Report each line below that contains the word "resolution"; letter case is significant.

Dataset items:
◆ ◆ ◆ ◆

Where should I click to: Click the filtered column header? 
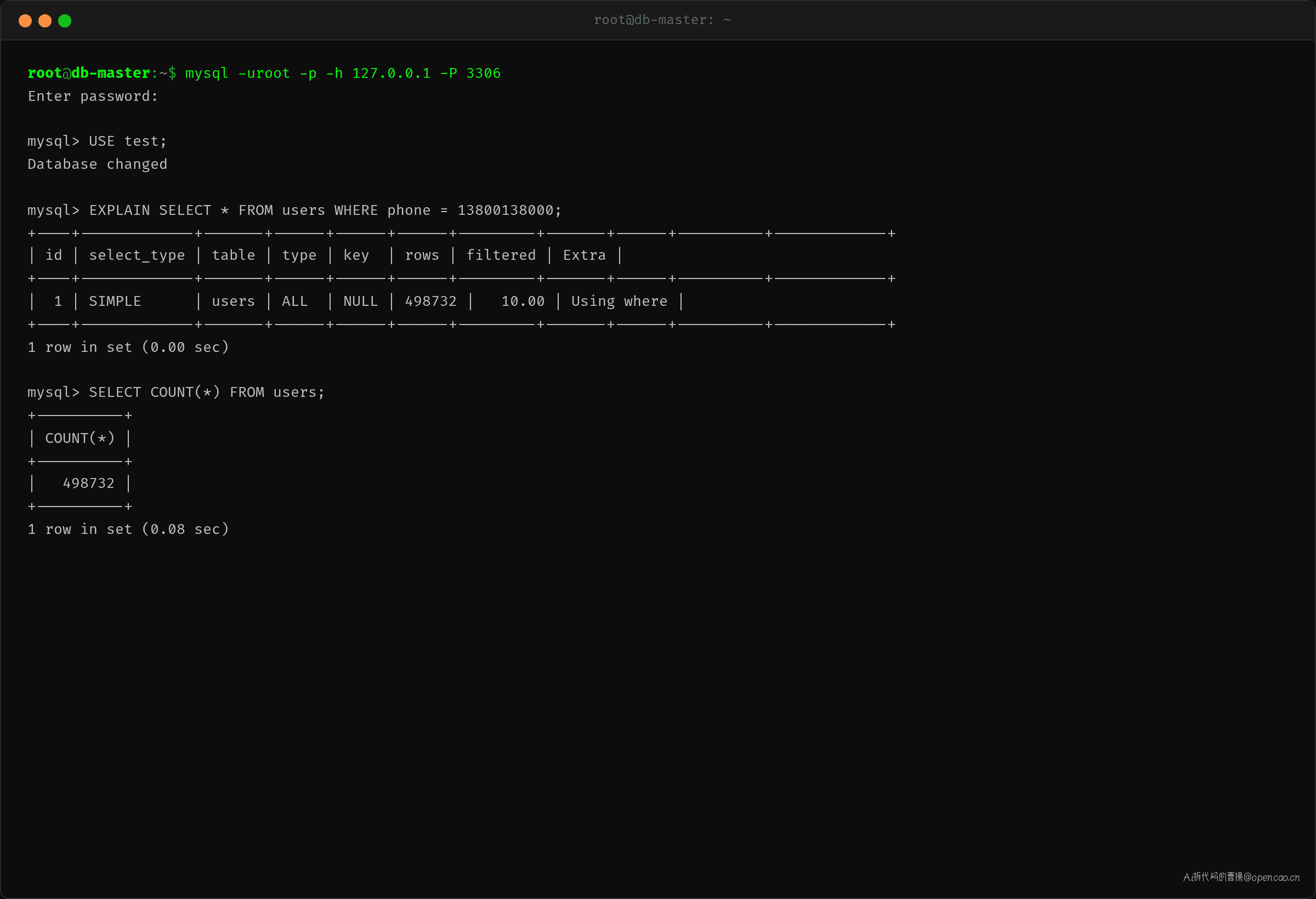tap(501, 255)
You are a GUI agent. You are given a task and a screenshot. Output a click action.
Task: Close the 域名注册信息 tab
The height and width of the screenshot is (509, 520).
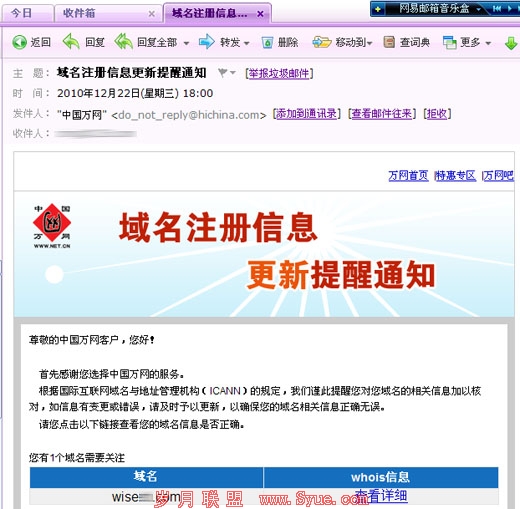coord(260,14)
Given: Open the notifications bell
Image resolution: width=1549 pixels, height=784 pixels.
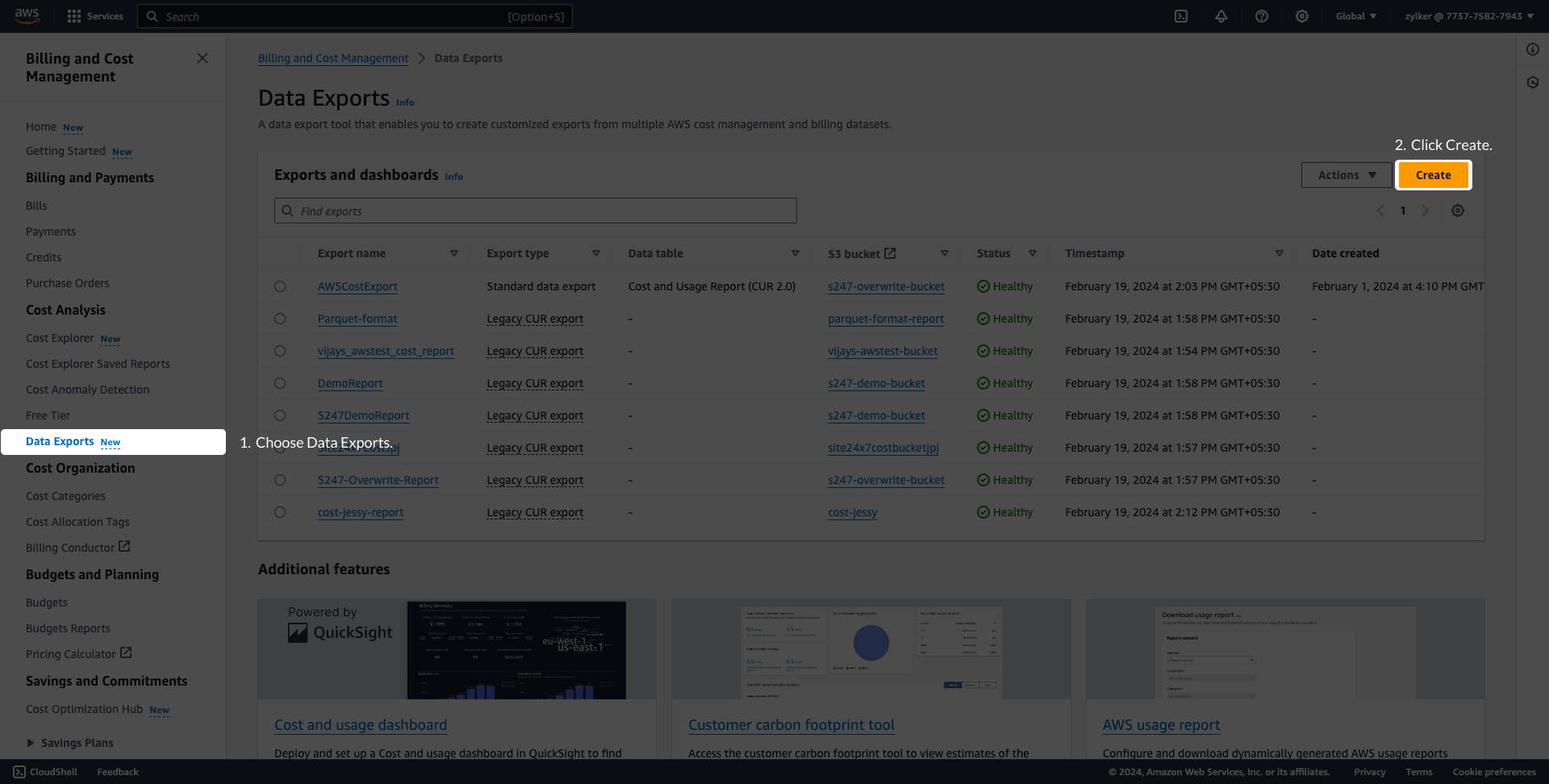Looking at the screenshot, I should point(1221,16).
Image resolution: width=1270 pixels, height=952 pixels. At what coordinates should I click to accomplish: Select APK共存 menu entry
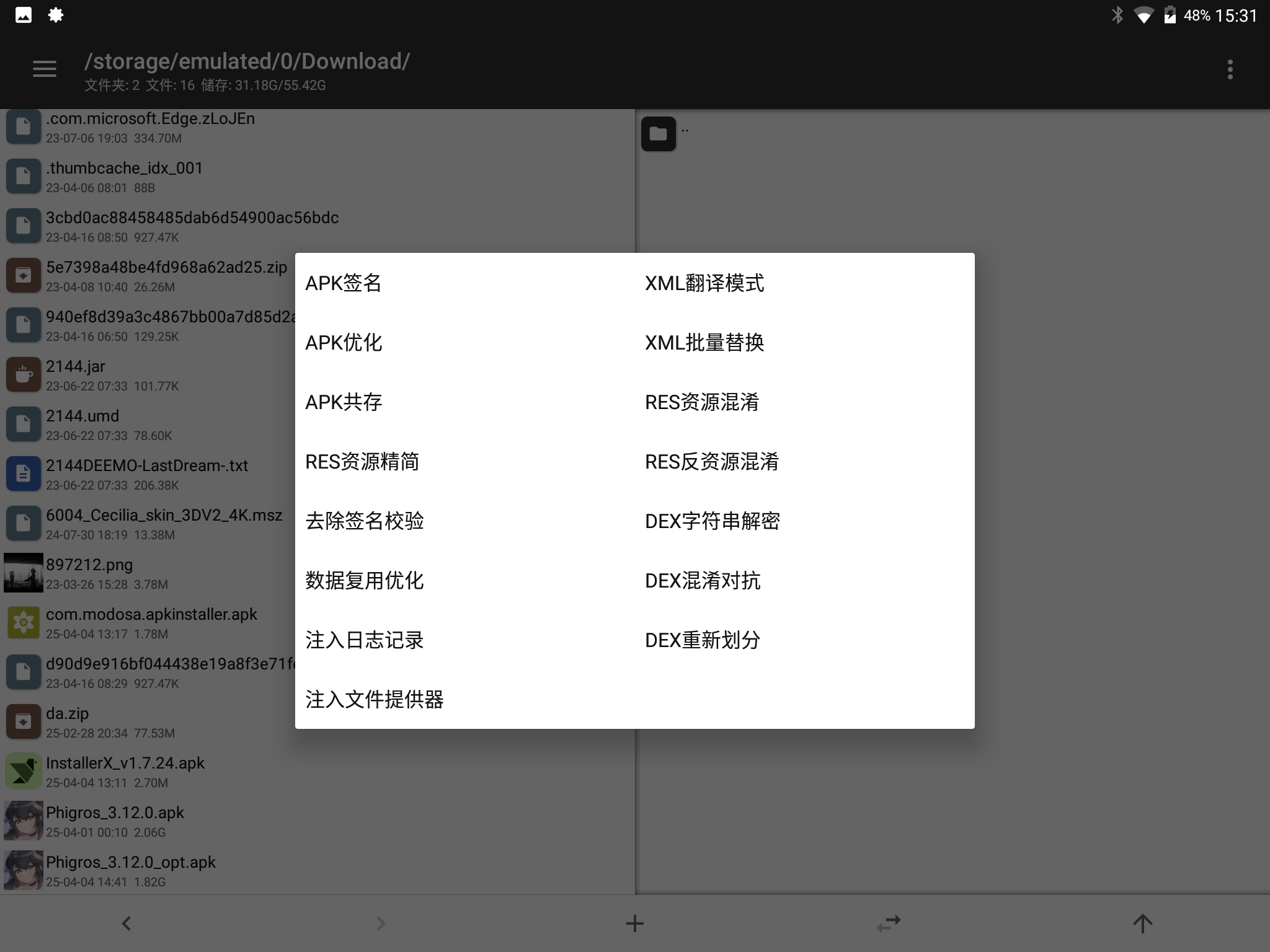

◆ ◆ ◆ ◆

• [Completed exercise]
Image resolution: width=1549 pixels, height=784 pixels.
Image resolution: width=1270 pixels, height=952 pixels. At what coordinates should I click to accomplish: Select APK共存 menu entry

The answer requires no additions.